The dogs attend an intensive 12-week course and must pass an evaluation. The training includes basic obedience, public access exposure and scent detection.

“I got to Vegas and saw 20 puppies. I was told not to play with them so I sat still,” said Cummins. One dog came and sat at her feet and never moved. At one point, when Cummins’ blood sugar dropped to 62, the dog began licking Cummins’ feet.

“That was it. She chose me,” said Cummins, who named the Labradoodle, “Pierre Michelle.” As part of the scent training, Cummins mailed several frozen cotton balls saturated with her saliva to the Nevada training center. Each cotton ball had a different blood sugar level and Pierre Michelle was trained to detect the high and low glucose levels.

“She can fetch an orange juice from the pantry and open the can with her teeth when I get too low,” said Cummins, who turns 60 on October 20th. In one of the scariest episodes, Cummins was driving with Pierre Michelle in the back seat. As Cummins’ blood sugar levels dropped, Pierre Michelle jumped into the front seat and began to paw at her owner to keep her alert. When an ambulance arrived, the 70-pound dog would not allow anyone near Cummins until her owner told her to sit. Before she got the service dog, Cummins said there was one scary accident that landed her car under a gas truck.

Not only is Pierre Michelle a friend to Cummins, but she has grown to love an extended family. Cummins married her husband, Kerry four years ago. Together, they have a blended family of six children, 14 grandchildren, and four great grandchildren.

Not long after Cummins acquired Pierre Michelle, she was listed for a pancreas transplant. In March 2015, in the care of IU Health’s Dr. Jonathan Fridell, she received a new pancreas. Pierre Michelle was again trained to detect the sugar levels of her owner post-transplant. Cummins enjoyed improved health until two years later when she was diagnosed for the second time with breast cancer. Ten years had passed since her first diagnosis. In the care of Dr. Bryan Schneider she underwent radiation. During one of her treatments, Pierre Michelle jumped onboard the bed as Cummins was wheeled down the hospital hall.

It was during her second cancer diagnosis that Cummins was introduced to IU Health’s Cancer Resource Center and CompleteLife Program. Located on the first floor of Simon Cancer Center the programs offer information and education to help cancer patients navigate their cancer journey. Patients also have access to support groups and complimentary yoga, music, art, and massage therapies.

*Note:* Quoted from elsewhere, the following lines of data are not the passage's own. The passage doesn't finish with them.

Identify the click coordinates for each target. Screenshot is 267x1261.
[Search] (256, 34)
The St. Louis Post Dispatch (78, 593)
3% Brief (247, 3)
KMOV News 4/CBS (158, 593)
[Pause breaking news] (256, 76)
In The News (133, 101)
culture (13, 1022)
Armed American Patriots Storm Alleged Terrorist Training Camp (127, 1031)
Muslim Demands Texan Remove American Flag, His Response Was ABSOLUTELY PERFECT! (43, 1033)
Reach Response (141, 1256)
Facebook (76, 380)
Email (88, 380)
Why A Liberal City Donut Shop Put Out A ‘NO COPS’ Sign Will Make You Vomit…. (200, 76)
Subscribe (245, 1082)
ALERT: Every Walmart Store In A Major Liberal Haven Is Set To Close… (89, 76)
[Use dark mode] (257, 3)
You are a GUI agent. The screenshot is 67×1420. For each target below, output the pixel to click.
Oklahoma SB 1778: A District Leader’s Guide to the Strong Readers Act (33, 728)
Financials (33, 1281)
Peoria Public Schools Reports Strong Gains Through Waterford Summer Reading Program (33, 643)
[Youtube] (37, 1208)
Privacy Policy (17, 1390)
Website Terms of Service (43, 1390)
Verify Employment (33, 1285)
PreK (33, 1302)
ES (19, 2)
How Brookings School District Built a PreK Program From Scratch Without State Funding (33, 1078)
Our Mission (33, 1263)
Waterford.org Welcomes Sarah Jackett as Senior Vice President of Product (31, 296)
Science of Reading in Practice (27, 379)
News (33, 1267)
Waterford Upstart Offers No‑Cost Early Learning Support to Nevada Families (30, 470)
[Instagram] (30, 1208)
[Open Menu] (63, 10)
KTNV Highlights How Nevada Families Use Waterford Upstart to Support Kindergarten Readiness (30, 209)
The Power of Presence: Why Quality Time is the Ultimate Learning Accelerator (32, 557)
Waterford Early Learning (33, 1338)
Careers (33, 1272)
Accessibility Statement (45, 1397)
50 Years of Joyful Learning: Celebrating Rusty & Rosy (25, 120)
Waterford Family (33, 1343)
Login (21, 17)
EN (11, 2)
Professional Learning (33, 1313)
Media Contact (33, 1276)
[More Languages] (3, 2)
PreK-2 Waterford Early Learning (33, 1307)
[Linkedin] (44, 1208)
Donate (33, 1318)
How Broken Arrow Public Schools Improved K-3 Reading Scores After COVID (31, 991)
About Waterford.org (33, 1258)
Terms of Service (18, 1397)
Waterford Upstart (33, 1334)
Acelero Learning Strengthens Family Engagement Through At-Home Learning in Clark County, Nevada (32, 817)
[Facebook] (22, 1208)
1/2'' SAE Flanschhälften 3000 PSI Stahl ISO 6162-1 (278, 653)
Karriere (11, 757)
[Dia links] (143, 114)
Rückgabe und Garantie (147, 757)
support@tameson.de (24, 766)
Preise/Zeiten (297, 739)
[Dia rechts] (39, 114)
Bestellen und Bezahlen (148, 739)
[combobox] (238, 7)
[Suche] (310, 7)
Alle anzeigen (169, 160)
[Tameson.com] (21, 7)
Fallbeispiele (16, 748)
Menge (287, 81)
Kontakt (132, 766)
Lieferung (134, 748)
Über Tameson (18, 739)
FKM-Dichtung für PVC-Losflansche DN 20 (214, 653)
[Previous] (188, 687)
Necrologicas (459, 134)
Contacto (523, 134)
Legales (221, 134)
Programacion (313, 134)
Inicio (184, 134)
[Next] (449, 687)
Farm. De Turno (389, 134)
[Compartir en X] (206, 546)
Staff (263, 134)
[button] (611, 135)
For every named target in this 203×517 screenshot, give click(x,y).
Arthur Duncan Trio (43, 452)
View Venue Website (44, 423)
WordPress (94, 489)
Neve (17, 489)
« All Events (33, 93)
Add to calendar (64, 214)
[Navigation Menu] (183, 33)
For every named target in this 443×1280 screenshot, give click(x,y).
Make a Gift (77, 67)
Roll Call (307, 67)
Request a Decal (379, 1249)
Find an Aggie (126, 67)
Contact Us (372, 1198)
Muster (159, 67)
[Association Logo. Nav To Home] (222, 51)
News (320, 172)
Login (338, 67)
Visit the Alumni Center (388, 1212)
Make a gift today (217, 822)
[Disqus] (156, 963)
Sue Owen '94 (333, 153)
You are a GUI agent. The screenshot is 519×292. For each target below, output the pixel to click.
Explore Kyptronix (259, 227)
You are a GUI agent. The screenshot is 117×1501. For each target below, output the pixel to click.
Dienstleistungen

Cummins was given some art materials to help her pass the time in the hospital.

“I found it quiet and peaceful and encouraging. It got me to think of others and I made scarves to donate to other patients,” she said. During a recent checkup she returned to the Cancer Resource Center in hopes of volunteering her time.

And of course she’ll bring Pierre Michelle along on her return hospital visits.

“We’ve been through quite a lot together,” said Cummins. Her faithful companion has accompanied her several times on a plane, aboard a boat on the Florida coast, and always in the car.

“Not only has she gotten me through my share of hospital visits, she too, has had hip replacements and ACL surgery. We’re in it together.”